Yes, ALL of this- ESPECIALLY those in religious and/or "positive only" "personal growth" communities.
Agree with Dharmagirl that it's not in the past for those of us who have PTSD. But it's not just "PTSD brain" imo. It's the whole nervous system.
For me, my body (specifically my anxiety is a knot in my gut, shoulders and throat- learned that because of EMDR therapy) knows way before my brain does.
I feel in my various body part(s) (most often the knot in the gut) long before I have a memory of a traumatic event.
I have one bff who doesn't get it because most of the time she's avoiding her own PTSD. Another who thinks he knows better than I do what's best for me (he's in the above camps + a *tiny* bit of knowledge about the brain) who's also avoiding his ptsd.
And other family/friends. We either just gradually talk less and less, and/or we gradually just don't talk at all. Or we talk and avoid the topic. (That just feels so inauthentic to me now though. I hate it).

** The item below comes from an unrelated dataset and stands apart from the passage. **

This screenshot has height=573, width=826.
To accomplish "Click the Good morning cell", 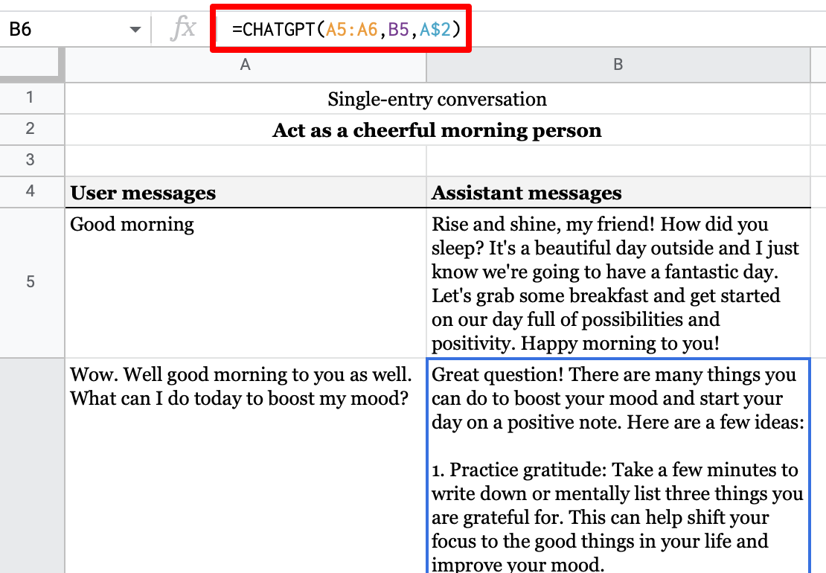I will coord(245,283).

I don't currently have the strength to say "no one knows better than me what it's like living in my skin and since you're unwilling or unable to accept this Truth, it's not good for me to have you in my life. I hope that changes but for now, it has to be goodbye."
Because I can't say all of that and deal with the fallout, my best is to simply let them or the topic just fall away. That's the best I can do right now and it just has to be good enough. It HAS to be... because it is my BEST. And idgaf anymore if they understand or believe that.
My therapist and I understand and know how best to address it. As do my friends who have/had their own PTSD.